Research Head, Cowry Asset Management Limited, Charles Abuede, said the CBN governor’s call was to discourage the importation of foreign services into Nigeria, especially when efforts can be made to develop such services locally.
“The high demand for foreign exchange by telecom operators has further pressured the naira due to increased demand for the dollar. However, with adequate infrastructure development and a conducive operating environment facilitated by regulators, these challenges can be mitigated,” he said.
According to Abuede, “given Nigeria’s FX policies, illiquidity in the foreign exchange market, and infrastructure deficits, I think increased investment in the telecom sector would enable operators to embrace backwards integration. This would allow them to manufacture key components, such as SIM cards, locally. As a result, production costs could decline, provided the operating environment remains stable. This will improve profit margins and enhance both top-line and bottom-line growth in the long run”.
The CBN under Cardoso has carried out several efforts to improve the functioning of the FX market.
This has led to good results with average daily turnover in the Nigerian Autonomous Foreign Exchange Market increased by 226 per cent in the first half of last year when compared to the same period in 2023.
Foreign portfolio inflows have increased by over 72 per cent during this period, while foreign exchange reserves have risen from $32bn in May 2023 to over $40bn.
This represents the equivalent of eight months’ import cover and marks the highest reserve level in nearly three years.
The market has also supported over $9bn in capital outflows over the past year as investors were able to freely repatriate capital and dividends without the need to wait for several months, as experienced in the past.
These results, Cardoso said, reflect improved confidence in the reforms he embarked on.
“In addition, we witnessed a $6 billion current account surplus in the first half of 2024 as a result of the impact of these reforms. Reduction in petroleum product imports supported by improved domestic refining capacity, a growing focus on non-oil exports, and higher remittance inflows helped to support the positive current account balance,” he said.

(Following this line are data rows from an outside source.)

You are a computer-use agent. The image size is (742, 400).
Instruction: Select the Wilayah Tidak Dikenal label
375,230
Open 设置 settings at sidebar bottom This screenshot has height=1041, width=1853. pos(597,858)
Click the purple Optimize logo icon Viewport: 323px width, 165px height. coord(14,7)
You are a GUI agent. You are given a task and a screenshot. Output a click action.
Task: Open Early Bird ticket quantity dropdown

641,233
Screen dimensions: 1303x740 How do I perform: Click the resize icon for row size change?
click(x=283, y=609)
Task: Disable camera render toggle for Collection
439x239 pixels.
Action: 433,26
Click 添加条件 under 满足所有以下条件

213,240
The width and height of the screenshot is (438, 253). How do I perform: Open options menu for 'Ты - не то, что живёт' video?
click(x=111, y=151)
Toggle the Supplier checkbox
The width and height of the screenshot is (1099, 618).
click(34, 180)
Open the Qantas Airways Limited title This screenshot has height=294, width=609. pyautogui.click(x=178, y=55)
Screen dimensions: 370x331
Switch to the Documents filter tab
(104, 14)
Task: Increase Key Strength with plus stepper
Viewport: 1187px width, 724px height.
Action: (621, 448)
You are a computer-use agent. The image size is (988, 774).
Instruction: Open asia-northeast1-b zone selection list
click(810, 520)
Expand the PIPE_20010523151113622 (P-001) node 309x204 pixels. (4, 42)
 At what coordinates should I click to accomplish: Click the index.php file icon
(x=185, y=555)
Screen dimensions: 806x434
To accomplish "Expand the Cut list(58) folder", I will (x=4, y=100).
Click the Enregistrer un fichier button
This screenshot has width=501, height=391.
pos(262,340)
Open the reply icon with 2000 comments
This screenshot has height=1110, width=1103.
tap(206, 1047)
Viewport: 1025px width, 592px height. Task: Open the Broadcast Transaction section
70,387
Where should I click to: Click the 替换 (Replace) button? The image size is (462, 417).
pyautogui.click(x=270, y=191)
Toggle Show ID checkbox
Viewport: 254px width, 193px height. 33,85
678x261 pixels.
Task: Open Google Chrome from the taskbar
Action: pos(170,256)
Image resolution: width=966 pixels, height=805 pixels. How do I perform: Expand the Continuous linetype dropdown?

Read also: FX reserves rise as CBN activates multiple channels to bolster inflows
Oil revenue target
Also, the possibility of the Federal Government achieving N19.5 trillion oil revenue targets for the year rose with the soaring prices of crude oil over the Middle East crisis.
Analysts at Afrinvest West Africa said that the Federal Government’s projected oil revenue of N19.5 trillion will be on track.
They highlighted that, based on previous macro commentary, the Federal Government needs to deploy a more prudent framework that prioritises sustainable budget growth.
There is also a high possibility that budget deficits for the year could be reduced below N17 trillion, reducing the total debt stock.
To sustain the revenue surge, the analysts recommended some measures the FG can take to sustain the improved macroeconomic environment.
Firstly, with the increase in revenues and substantial reduction in PMS, Electricity and FX subsidies, the FG should be deploying more resources towards critical infrastructure development while also tackling insecurity headlong to support improved productivity in the agrarian communities.
Secondly, the Federal Government needs to prioritise optimising revenue potentials by strategically using the instrumentality of the state to end crude oil theft and boost aggregate output to the target 2.06mbpd level.
Also, as recommended by the World Bank, reducing the cost of governance would be pivotal to Nigeria’s revitalisation drives, given the current disturbing level of debt profile.